B. V (Vanadium): [Ar] 3d³ 4s² - Vanadium has three unpaired electrons in the 3d orbital.

Thus, magnetic moment,

\(\mu = \sqrt{n(n + 2)}\)

or, \(\mu = \sqrt{3(3 + 2)} = \sqrt{15}\)

C. Mn (Manganese): [Ar] 3d⁵ 4s² - Manganese has five unpaired electrons in the 3d orbital.

Thus, magnetic moment,

\(\mu = \sqrt{n(n + 2)}\)

or, \(\mu = \sqrt{5(5 + 2)} = \sqrt{35}\)

D. Fe (Iron): [Ar] 3d⁶ 4s² - Iron has four unpaired electrons in the 3d orbital.

Thus, magnetic moment,

\(\mu = \sqrt{n(n + 2)}\)

or, \(\mu = \sqrt{4(4 + 2)} = \sqrt{24}\)
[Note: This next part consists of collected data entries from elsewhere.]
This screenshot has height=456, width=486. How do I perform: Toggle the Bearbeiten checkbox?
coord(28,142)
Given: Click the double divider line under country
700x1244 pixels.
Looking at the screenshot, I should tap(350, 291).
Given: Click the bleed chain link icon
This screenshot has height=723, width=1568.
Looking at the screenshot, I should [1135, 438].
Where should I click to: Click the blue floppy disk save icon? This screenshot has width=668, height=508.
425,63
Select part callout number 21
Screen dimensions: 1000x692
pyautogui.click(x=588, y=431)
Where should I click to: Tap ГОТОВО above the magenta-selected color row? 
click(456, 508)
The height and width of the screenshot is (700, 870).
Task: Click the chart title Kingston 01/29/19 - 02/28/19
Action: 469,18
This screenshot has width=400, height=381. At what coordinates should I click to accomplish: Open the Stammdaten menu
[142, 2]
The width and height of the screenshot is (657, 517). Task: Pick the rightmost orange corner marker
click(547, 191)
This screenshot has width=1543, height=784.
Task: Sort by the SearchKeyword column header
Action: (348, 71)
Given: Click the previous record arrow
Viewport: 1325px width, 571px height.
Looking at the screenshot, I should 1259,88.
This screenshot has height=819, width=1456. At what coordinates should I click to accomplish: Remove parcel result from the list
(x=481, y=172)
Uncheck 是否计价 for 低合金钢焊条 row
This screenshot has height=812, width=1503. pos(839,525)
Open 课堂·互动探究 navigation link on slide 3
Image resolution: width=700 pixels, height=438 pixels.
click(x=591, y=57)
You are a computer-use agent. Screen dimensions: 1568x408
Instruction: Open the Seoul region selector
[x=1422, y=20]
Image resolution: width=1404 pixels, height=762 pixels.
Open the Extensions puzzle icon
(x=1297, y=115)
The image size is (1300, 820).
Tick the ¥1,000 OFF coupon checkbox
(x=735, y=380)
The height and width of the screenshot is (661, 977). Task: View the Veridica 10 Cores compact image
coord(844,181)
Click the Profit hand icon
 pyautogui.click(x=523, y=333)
E. Ni (Nickel): [Ar] 3d⁸ 4s² - Nickel has two unpaired electrons in the 3d orbital.

Thus, magnetic moment,

\(\mu = \sqrt{n(n + 2)}\)

or, \(\mu = \sqrt{2(2 + 2)} = \sqrt{8}\)

So, the decreasing order of magnetic moment values is C > D > B > E > A, as indicated in option 4.